**** PROVIDED INFORMATION ****

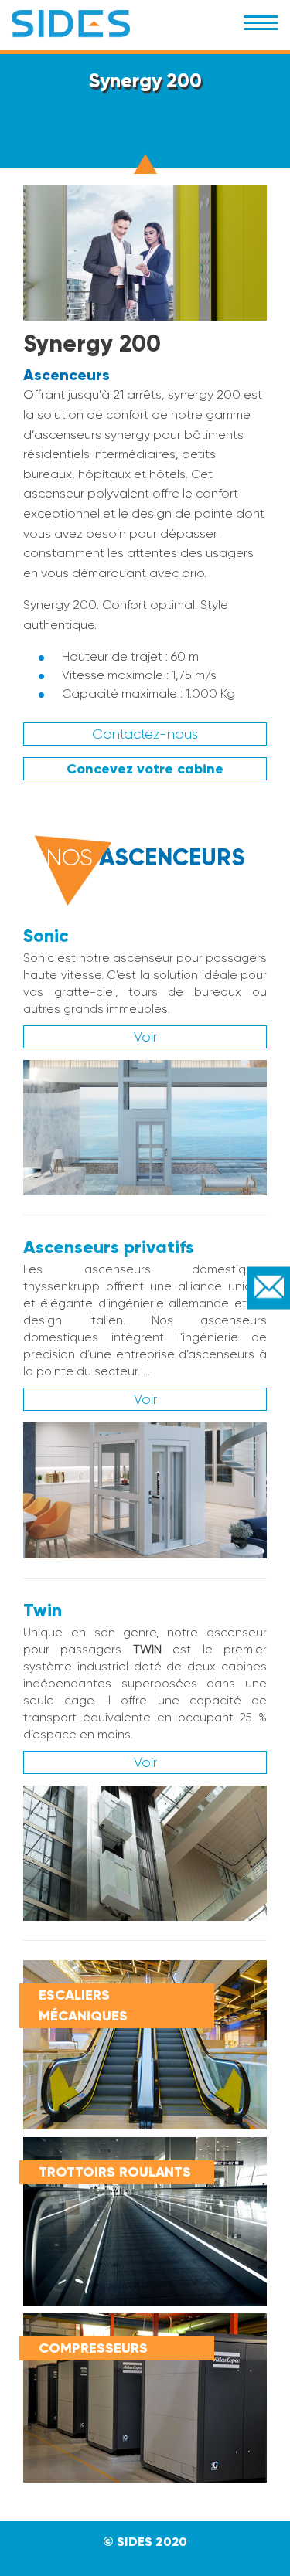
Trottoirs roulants (115, 2171)
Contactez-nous (145, 734)
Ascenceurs (66, 374)
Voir (145, 1037)
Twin (42, 1610)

****

# REQUIRED WORK
Print the whole listing again exactly, please. No pictures.

# EXERCISE ANSWER
Trottoirs roulants (115, 2171)
Contactez-nous (145, 734)
Ascenceurs (66, 374)
Voir (145, 1037)
Twin (42, 1610)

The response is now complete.